* **To do**: Below are some records. Say how many of their lines contain the string "each", and give nothing but the number.

* **Records for this task**:
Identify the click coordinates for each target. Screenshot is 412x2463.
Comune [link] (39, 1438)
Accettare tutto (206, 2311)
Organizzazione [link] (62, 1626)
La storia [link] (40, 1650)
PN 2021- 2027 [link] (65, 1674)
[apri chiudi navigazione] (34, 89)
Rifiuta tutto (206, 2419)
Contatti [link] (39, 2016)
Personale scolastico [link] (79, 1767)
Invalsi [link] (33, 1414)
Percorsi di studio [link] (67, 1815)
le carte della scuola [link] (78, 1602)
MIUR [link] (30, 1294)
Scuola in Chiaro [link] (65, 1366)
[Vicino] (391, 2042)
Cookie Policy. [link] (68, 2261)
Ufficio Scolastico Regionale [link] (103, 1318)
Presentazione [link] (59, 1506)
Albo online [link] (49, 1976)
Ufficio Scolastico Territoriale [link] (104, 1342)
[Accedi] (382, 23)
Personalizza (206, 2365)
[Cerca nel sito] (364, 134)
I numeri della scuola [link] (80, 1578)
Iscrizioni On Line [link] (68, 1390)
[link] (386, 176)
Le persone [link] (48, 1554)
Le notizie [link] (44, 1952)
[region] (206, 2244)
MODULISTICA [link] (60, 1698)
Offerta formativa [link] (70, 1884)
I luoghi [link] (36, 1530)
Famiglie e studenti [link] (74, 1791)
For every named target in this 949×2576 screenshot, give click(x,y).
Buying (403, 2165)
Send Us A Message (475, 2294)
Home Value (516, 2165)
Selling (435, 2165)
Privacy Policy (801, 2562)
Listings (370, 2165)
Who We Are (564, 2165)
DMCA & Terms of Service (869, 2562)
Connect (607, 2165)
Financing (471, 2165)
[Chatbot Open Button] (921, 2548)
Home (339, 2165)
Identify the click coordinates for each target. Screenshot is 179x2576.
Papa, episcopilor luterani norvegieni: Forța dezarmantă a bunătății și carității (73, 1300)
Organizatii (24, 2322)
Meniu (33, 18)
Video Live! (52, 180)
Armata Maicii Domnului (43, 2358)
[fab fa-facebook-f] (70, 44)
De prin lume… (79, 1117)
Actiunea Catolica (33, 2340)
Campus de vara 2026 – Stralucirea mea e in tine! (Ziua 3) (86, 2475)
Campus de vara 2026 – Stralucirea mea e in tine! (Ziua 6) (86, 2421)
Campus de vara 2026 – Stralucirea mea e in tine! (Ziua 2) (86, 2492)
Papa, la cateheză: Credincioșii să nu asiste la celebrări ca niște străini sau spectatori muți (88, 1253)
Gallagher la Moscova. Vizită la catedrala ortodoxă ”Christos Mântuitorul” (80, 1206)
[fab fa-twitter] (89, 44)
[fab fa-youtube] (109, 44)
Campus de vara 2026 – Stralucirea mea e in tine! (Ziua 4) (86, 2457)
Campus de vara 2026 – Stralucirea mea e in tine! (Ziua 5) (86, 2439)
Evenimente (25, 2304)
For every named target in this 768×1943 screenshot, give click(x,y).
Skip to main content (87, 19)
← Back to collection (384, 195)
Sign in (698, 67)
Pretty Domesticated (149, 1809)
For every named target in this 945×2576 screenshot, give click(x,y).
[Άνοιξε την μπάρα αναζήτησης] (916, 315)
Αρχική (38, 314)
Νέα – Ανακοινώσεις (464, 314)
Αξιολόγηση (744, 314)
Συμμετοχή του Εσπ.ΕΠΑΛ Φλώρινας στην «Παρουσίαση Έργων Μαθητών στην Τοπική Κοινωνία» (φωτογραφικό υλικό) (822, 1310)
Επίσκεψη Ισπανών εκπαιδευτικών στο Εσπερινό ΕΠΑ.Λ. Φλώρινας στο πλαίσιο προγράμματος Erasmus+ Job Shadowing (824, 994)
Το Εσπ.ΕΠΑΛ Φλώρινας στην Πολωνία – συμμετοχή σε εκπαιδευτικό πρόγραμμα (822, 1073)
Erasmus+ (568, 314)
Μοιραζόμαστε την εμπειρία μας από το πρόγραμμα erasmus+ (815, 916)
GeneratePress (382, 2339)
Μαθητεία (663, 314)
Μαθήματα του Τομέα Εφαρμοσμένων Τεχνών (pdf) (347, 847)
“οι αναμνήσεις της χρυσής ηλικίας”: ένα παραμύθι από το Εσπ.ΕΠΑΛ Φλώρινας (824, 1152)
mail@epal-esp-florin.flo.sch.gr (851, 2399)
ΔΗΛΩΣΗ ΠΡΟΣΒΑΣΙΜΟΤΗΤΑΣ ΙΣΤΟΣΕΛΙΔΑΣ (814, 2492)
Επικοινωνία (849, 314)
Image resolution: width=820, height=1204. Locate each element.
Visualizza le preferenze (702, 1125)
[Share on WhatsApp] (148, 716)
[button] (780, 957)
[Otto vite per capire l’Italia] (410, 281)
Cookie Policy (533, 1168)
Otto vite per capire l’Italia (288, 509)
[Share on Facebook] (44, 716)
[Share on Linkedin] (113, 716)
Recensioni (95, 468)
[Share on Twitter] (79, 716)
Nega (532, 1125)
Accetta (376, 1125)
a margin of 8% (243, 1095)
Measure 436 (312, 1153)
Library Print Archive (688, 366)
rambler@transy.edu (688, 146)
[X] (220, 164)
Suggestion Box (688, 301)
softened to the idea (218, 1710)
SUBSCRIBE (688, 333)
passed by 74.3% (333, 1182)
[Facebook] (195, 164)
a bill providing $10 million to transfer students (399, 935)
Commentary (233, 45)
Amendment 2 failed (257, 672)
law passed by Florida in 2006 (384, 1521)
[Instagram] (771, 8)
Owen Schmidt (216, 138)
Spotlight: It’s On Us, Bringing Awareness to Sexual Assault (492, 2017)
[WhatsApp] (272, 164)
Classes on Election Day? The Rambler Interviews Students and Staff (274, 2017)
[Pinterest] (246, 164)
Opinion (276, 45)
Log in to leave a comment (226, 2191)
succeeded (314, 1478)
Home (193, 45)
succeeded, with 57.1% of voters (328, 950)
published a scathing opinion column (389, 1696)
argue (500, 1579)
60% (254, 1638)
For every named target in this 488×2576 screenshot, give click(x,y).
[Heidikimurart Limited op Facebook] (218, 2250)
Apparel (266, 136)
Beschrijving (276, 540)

* **Answer to the exercise**: 3